> **WORK ITEM**
Find the line with "Click the Microsoft" in the records below. Copy it and every line after it, up to and including the line with "The image size is (780, 438).".

> **AVAILABLE RECORDS**

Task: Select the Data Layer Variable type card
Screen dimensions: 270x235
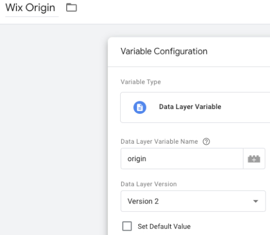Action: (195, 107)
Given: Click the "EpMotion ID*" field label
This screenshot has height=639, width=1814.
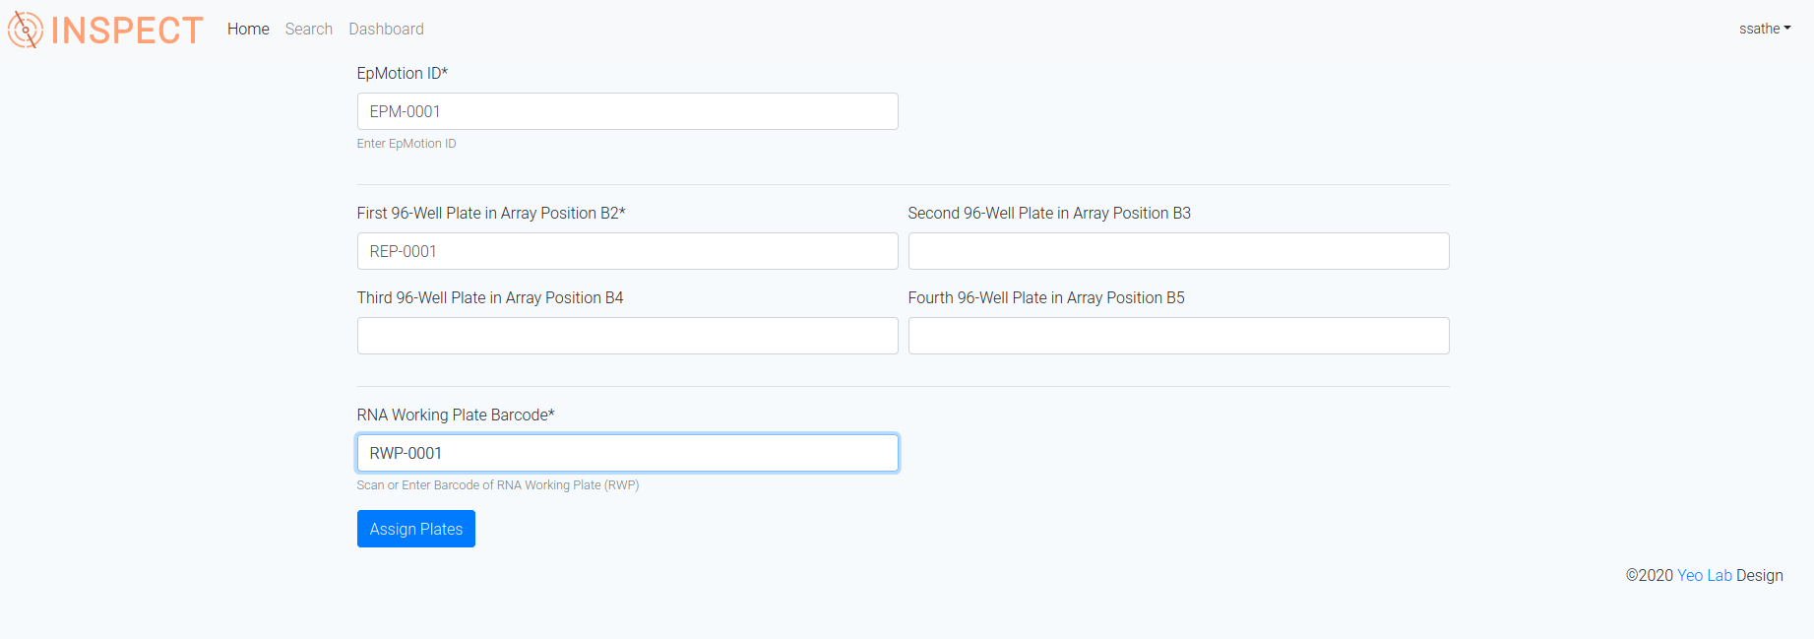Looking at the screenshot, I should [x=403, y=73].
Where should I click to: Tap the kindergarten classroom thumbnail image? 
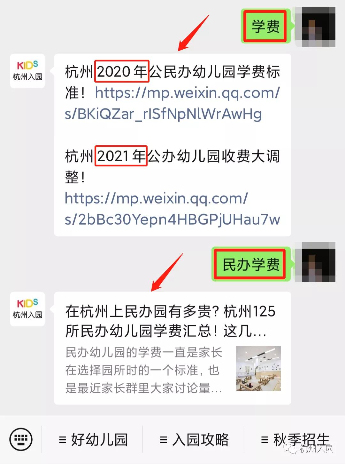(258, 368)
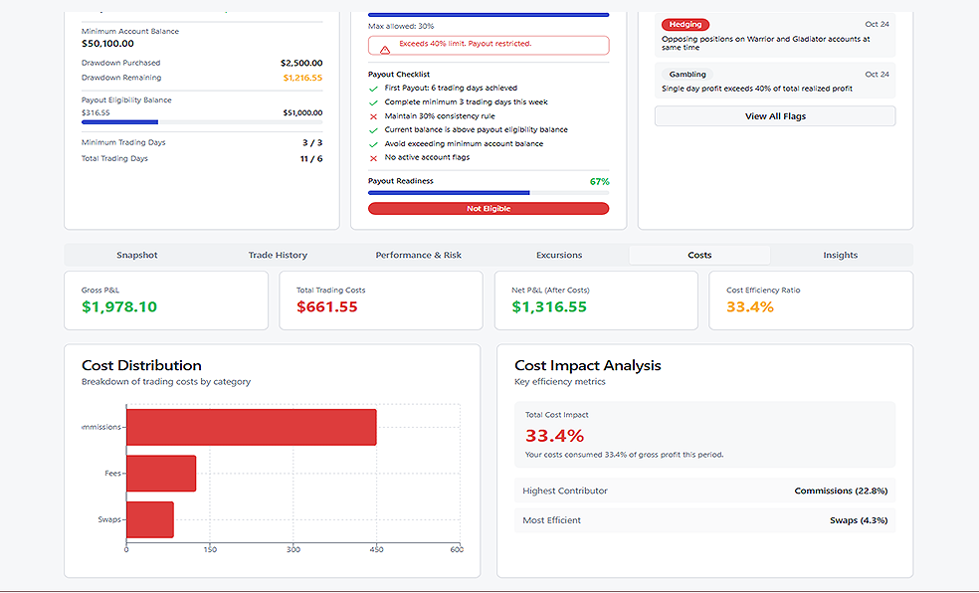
--
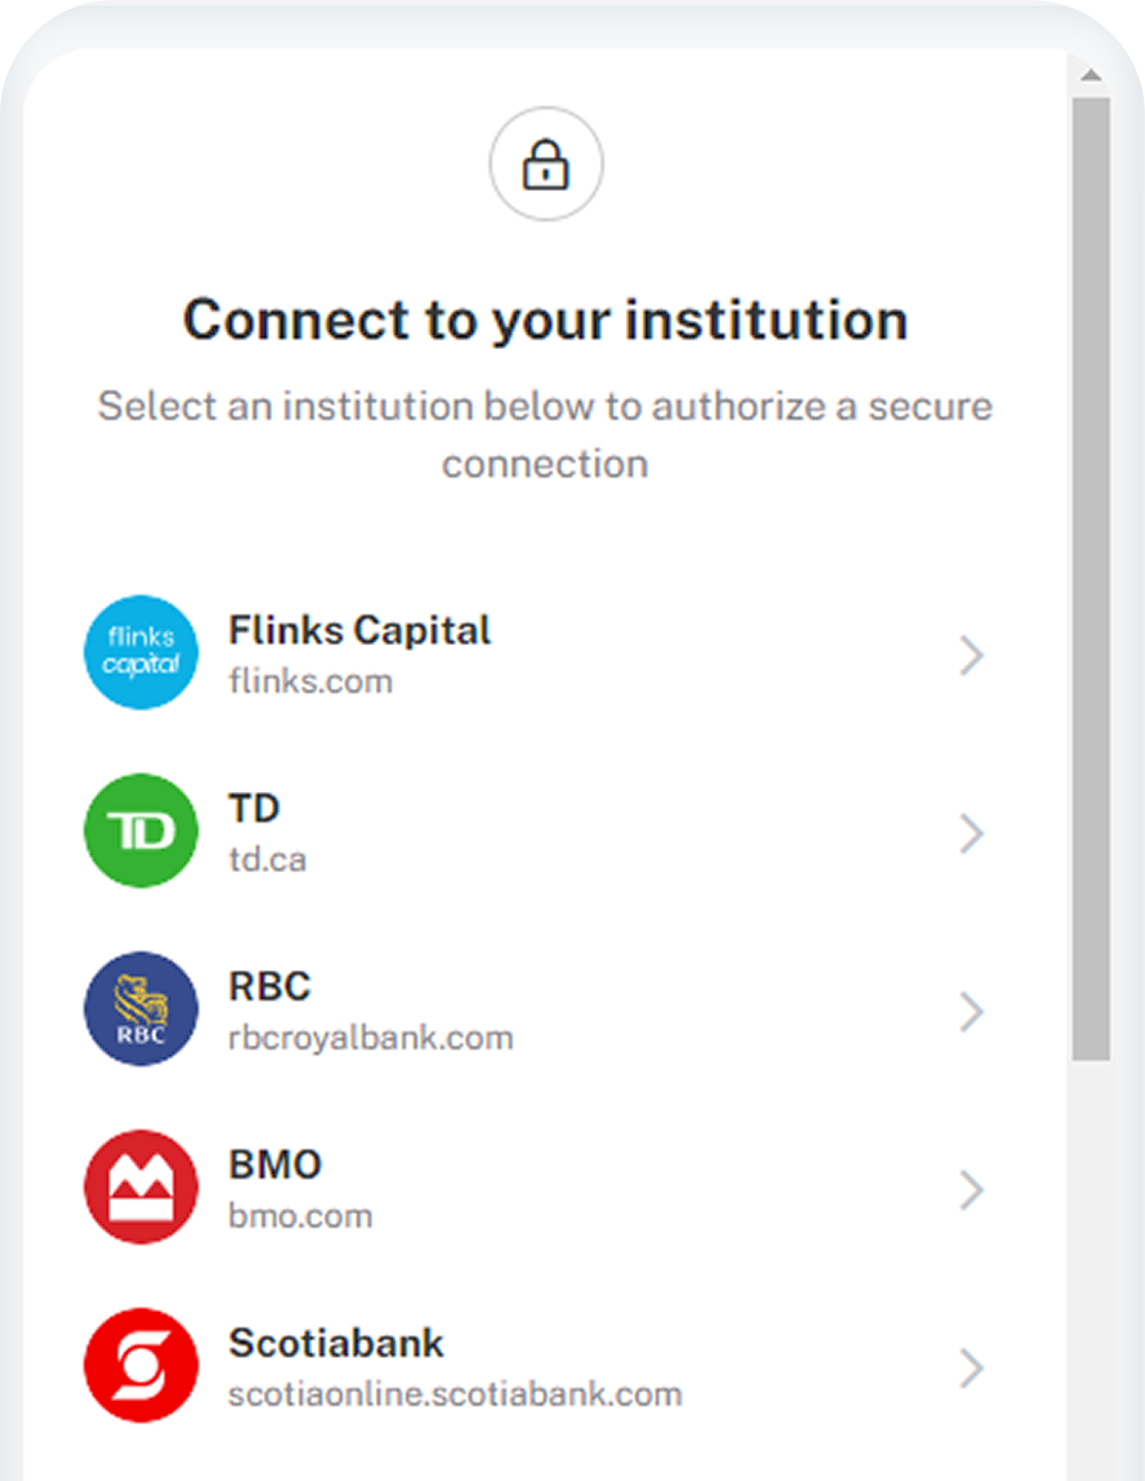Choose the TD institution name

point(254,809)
* * *
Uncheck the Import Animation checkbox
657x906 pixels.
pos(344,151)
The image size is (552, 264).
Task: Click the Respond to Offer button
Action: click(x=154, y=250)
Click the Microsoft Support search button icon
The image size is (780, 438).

> **OUTPUT FOR THIS TASK**
Click the Microsoft Support search button icon
The image size is (780, 438).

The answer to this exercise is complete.